#### [Extracted data]

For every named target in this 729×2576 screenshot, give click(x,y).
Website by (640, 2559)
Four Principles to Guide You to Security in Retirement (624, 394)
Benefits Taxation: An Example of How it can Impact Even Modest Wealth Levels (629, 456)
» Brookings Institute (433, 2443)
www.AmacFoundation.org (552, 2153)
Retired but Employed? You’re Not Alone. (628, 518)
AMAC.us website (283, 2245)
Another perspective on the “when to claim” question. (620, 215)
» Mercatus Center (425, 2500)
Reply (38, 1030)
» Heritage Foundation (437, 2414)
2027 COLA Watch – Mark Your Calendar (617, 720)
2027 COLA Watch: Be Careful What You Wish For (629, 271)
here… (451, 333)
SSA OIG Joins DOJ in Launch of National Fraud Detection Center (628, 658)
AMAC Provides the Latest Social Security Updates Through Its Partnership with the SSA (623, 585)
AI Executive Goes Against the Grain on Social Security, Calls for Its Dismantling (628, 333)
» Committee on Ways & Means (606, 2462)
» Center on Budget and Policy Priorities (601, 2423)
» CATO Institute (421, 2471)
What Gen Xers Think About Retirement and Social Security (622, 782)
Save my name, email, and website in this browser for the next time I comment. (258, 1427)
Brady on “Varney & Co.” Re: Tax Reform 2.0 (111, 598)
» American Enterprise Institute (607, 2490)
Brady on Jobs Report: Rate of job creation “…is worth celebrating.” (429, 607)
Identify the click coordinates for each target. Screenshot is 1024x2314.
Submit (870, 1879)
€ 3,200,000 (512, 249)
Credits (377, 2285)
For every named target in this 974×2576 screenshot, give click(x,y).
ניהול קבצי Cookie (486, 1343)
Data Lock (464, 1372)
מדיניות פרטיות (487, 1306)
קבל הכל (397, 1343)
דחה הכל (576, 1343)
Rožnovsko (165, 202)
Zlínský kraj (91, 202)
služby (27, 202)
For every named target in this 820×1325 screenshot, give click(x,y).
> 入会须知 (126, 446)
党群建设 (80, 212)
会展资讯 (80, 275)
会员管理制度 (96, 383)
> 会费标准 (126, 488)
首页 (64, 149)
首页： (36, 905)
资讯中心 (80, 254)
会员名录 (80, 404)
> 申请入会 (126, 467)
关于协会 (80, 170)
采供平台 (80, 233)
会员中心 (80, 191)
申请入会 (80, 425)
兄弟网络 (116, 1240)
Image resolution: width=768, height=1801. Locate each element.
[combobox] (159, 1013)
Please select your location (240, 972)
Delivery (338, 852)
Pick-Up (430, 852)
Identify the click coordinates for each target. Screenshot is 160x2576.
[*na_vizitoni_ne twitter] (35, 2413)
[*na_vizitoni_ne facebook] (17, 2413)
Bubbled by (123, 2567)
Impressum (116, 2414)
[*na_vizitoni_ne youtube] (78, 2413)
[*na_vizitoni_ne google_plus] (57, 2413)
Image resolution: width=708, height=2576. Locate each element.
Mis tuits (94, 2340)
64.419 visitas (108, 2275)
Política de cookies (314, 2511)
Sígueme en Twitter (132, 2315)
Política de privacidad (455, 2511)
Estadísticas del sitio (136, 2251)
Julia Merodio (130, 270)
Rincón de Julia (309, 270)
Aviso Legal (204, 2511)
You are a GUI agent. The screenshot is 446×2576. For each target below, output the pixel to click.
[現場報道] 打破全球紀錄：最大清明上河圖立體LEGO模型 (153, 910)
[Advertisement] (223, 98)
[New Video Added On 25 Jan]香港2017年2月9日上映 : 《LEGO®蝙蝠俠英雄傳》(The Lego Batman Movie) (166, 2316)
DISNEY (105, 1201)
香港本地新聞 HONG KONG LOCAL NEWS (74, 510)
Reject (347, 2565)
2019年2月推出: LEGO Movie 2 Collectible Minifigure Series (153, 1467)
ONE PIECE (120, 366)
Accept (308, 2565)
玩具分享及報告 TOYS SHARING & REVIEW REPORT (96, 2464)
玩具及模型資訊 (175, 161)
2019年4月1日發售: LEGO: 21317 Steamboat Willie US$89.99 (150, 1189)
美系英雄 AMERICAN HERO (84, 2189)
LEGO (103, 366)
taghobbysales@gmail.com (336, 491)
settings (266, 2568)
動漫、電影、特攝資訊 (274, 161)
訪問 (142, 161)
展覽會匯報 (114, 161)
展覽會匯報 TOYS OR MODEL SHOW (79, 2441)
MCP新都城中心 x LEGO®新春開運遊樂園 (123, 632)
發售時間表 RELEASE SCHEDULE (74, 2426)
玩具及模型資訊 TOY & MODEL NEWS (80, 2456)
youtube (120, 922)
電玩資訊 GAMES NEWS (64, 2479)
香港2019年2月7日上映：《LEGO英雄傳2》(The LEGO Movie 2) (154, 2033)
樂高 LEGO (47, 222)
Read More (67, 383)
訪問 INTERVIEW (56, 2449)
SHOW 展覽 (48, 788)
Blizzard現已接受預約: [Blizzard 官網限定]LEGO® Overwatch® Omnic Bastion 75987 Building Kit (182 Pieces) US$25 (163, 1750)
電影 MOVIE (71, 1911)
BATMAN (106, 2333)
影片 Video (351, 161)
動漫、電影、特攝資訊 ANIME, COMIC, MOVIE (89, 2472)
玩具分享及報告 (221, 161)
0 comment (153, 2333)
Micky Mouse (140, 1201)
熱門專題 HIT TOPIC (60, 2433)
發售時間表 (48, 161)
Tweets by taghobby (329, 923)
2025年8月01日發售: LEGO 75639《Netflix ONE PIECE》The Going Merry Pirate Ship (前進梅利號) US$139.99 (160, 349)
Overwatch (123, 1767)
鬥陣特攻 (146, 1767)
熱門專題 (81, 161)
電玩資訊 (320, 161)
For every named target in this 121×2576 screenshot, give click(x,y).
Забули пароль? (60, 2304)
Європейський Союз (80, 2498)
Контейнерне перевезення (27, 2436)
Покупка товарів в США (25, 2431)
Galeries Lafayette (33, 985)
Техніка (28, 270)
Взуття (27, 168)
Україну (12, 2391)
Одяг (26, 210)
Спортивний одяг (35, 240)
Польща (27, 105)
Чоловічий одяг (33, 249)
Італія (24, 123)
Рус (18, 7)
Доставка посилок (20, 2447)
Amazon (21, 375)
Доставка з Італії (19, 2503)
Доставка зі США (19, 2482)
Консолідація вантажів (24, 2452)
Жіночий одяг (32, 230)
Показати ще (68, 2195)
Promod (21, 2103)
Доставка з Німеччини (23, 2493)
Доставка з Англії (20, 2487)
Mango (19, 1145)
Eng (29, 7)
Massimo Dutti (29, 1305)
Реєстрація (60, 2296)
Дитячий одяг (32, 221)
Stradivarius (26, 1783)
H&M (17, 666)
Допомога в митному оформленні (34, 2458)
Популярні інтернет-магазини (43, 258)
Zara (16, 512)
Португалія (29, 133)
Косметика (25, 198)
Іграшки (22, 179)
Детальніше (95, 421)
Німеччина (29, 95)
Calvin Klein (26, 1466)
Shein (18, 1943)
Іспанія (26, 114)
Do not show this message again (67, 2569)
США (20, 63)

#### [What you are asked to do]
All lines from the one with "Україну (12, 2391)" to the end of the material above should be copied exactly, both ends included, and nothing else.

#### [Output below]
Україну (12, 2391)
Одяг (26, 210)
Спортивний одяг (35, 240)
Польща (27, 105)
Чоловічий одяг (33, 249)
Італія (24, 123)
Рус (18, 7)
Доставка посилок (20, 2447)
Amazon (21, 375)
Доставка з Італії (19, 2503)
Доставка зі США (19, 2482)
Консолідація вантажів (24, 2452)
Жіночий одяг (32, 230)
Показати ще (68, 2195)
Promod (21, 2103)
Доставка з Німеччини (23, 2493)
Доставка з Англії (20, 2487)
Mango (19, 1145)
Eng (29, 7)
Massimo Dutti (29, 1305)
Реєстрація (60, 2296)
Дитячий одяг (32, 221)
Stradivarius (26, 1783)
H&M (17, 666)
Допомога в митному оформленні (34, 2458)
Популярні інтернет-магазини (43, 258)
Zara (16, 512)
Португалія (29, 133)
Косметика (25, 198)
Іграшки (22, 179)
Детальніше (95, 421)
Німеччина (29, 95)
Calvin Klein (26, 1466)
Shein (18, 1943)
Іспанія (26, 114)
Do not show this message again (67, 2569)
США (20, 63)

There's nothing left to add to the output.